According to official disclosures, New York City's five major pension systems collectively hold 2.57 million shares of Palantir, valued at approximately $457 million as of December 31. A spokesperson for City Comptroller Mark Levine confirmed these substantial holdings. Simultaneously, the New York State pension fund maintains a similar exposure, with investments worth around $437 million as of last September. Both entities emphasize that these positions are primarily held through passive investment vehicles such as index funds, rather than direct stock selections.

Rising Ethical and Reputational Concerns

The pension funds' actions follow pointed inquiries from both Comptroller Mark Levine and State Comptroller Tom DiNapoli concerning Palantir's federal government contracts. These concerns have intensified alongside the Trump administration's aggressive push to crack down on undocumented migrants, leading to nationwide protests and heightened scrutiny of enforcement operations. In a strongly worded letter dated February 4 to Palantir board member Alexandra Schiff, Levine explicitly referenced recent fatal shootings in Minneapolis and broader ICE activities.

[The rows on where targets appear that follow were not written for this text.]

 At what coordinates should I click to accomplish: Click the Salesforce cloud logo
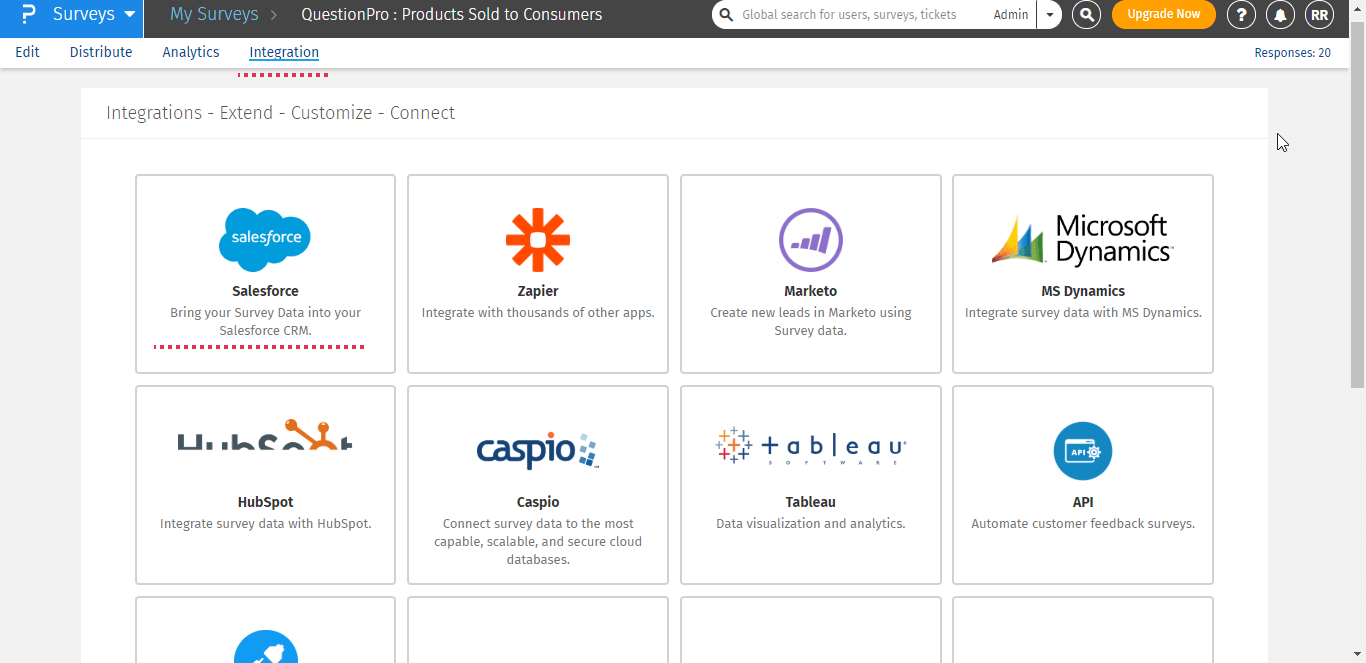(x=265, y=239)
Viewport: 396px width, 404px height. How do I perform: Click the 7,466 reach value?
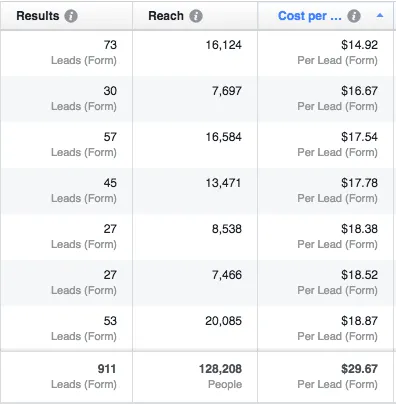pos(227,275)
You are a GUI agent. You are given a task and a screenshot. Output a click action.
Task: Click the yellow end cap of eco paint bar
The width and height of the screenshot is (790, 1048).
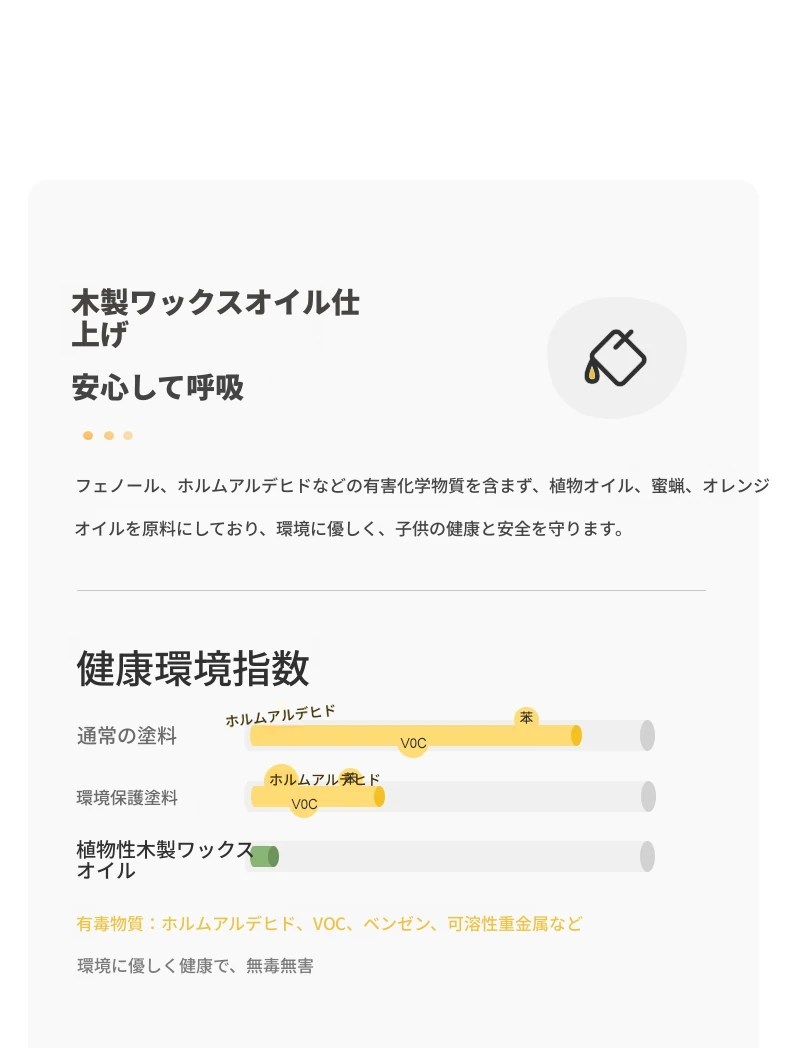(379, 797)
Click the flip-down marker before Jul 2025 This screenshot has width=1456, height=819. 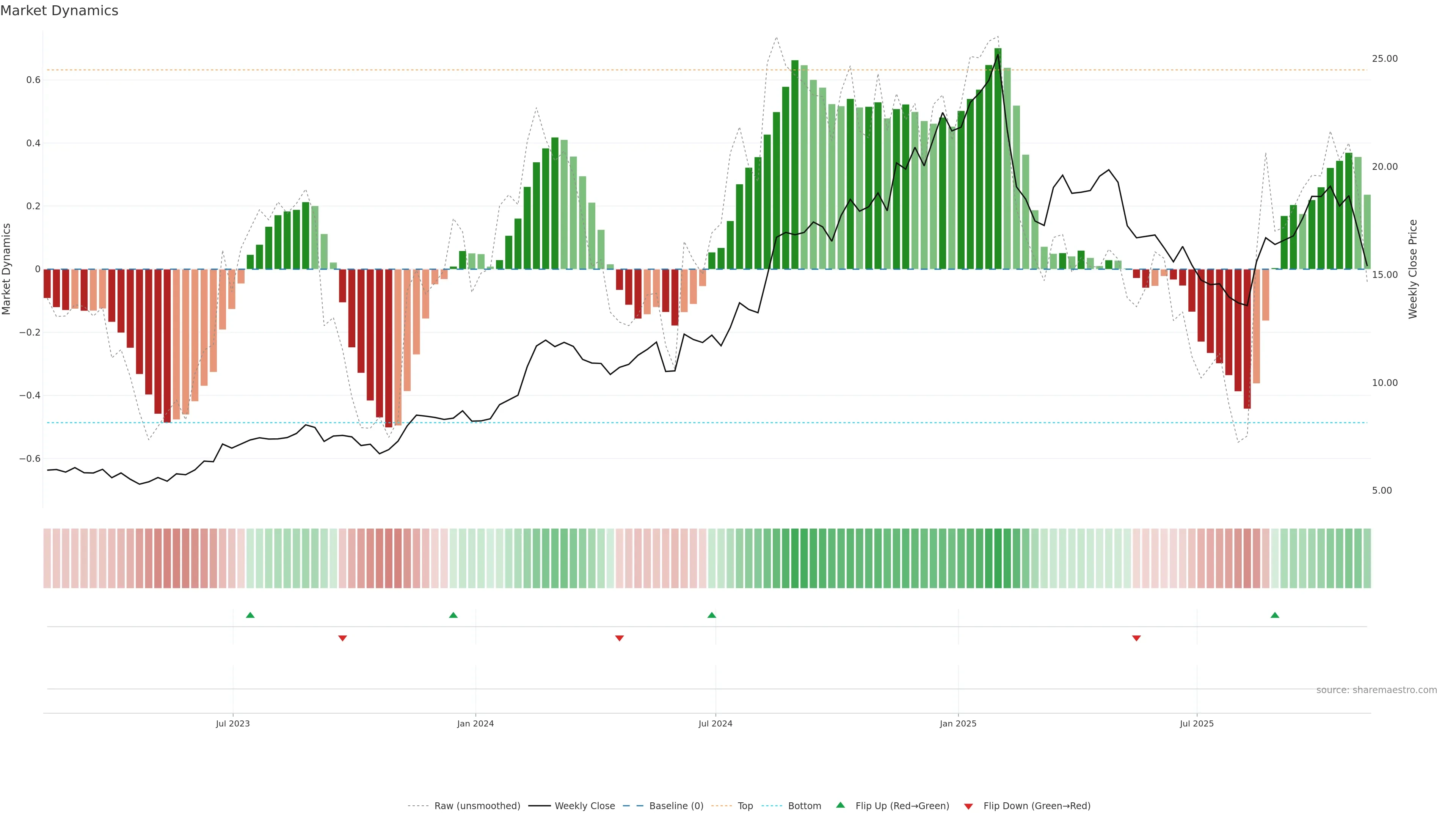(1137, 638)
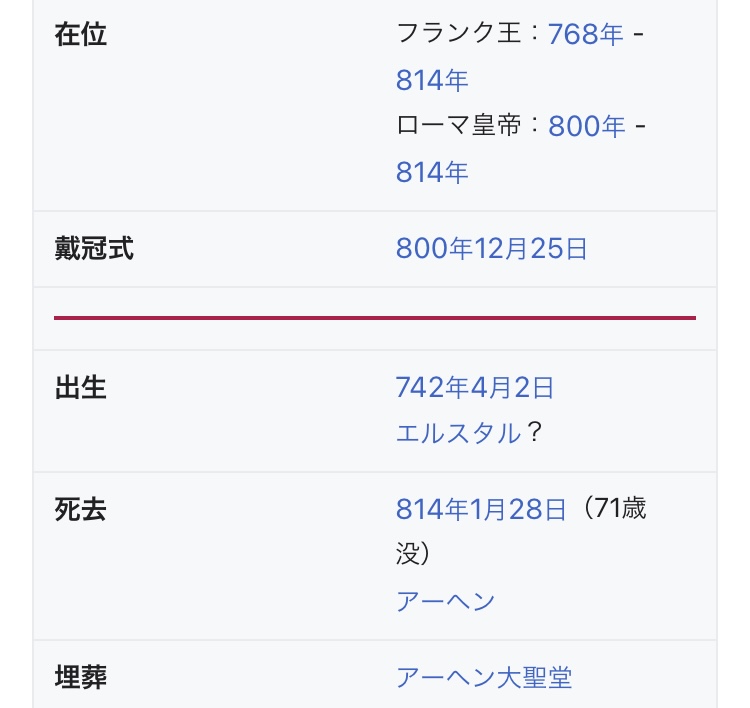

"Recent fatal shootings in Minneapolis, as well as ICE activities more broadly, have drawn nationwide protests and intensified scrutiny of federal enforcement operations," Levine stated. "This has highlighted material reputational and human rights risks to Palantir." The comptroller has called for an independent, comprehensive review of Palantir's collaborative work with both DHS and ICE to assess potential ethical violations and financial liabilities.

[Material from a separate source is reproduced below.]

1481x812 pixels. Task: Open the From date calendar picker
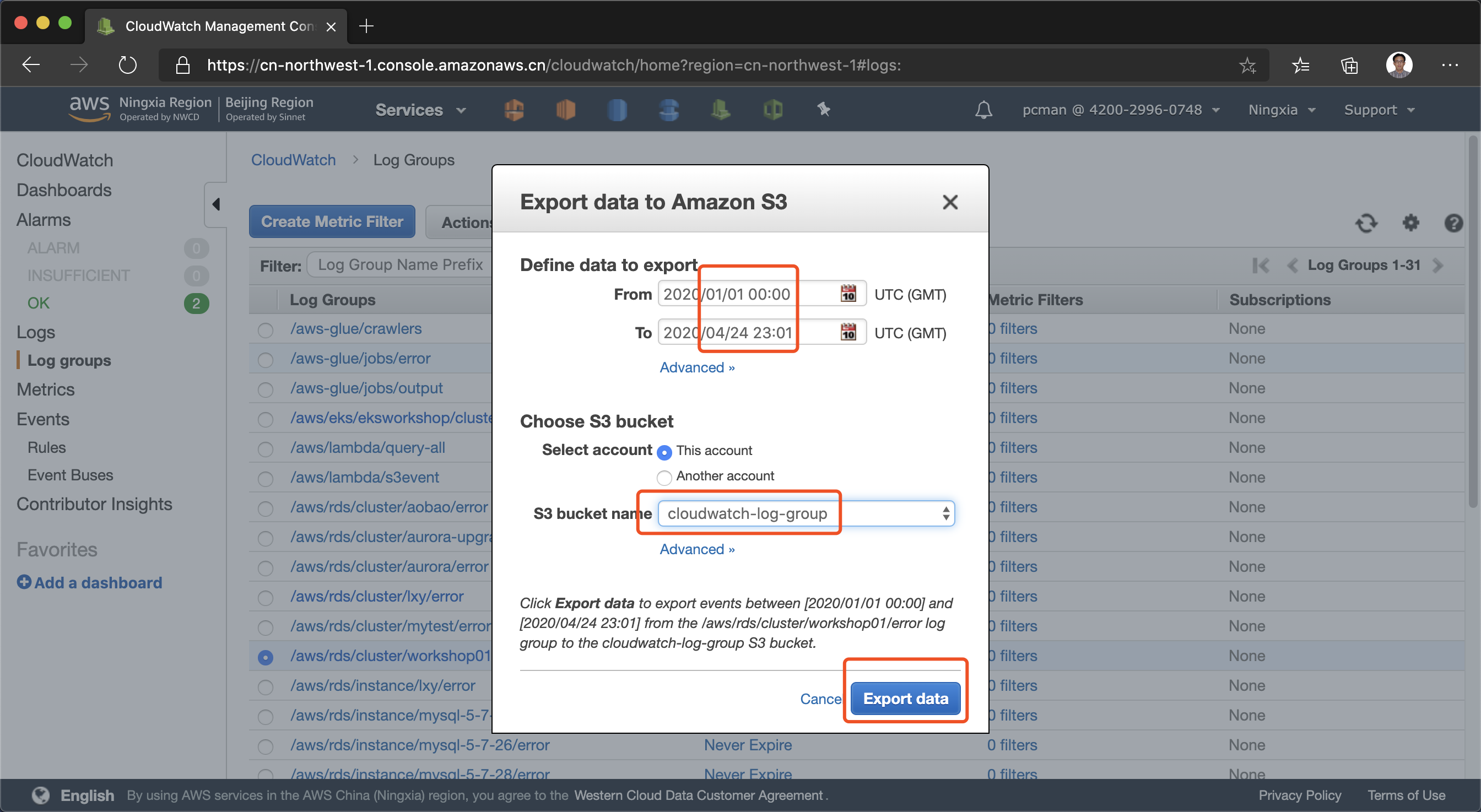848,294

Market Performance and Financial Implications

Palantir's stock experienced a notable decline of 5% to $132.55 during Thursday afternoon trading in New York, extending its year-to-date losses beyond 25%. This downturn contrasts sharply with the company's remarkable performance last year, when its shares surged by an impressive 135%. That dramatic appreciation significantly increased the value of the pension funds' holdings, making their current ethical scrutiny even more financially consequential. A spokesperson for Palantir did not respond to requests for comment regarding the pension funds' demands.

The Growing Influence of Public Pension Funds

Public pension systems across the United States wield enormous influence as stewards of retirement funds for millions of American workers. New York City's five pension systems collectively manage assets exceeding $311 billion, while the state fund oversees approximately $291 billion in investments. This substantial financial power has increasingly been leveraged by officials from both major political parties to advance policy objectives and enforce corporate accountability.

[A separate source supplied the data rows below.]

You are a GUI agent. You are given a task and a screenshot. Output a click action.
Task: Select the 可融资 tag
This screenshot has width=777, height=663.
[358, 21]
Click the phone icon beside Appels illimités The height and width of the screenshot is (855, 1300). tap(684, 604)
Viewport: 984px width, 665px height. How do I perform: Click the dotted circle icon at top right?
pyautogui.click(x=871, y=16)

For instance, officials in Texas have previously prohibited certain public funds from investing in financial firms deemed hostile to the oil and gas industry. Similarly, New York's comptrollers are utilizing their fiduciary authority to pressure Palantir for greater transparency and ethical compliance.

Formal Demands for Transparency and Disclosure

In a January letter addressed directly to Palantir CEO Alex Karp, State Comptroller Tom DiNapoli demanded clear explanations regarding the precise scope of the company's dealings with federal agencies and its comprehensive risk-management strategies. According to a copy of the letter provided to Bloomberg News, DiNapoli also insisted that Palantir fully disclose all political spending and contributions, ensuring complete transparency in its governmental engagements.

A spokesperson for DiNapoli's office reinforced this stance, stating, "The Comptroller will continue holding portfolio companies accountable and consider all available options consistent with his fiduciary duty." This firm position underscores the growing trend of public investors using their financial leverage to address social, ethical, and governance concerns within their investment portfolios.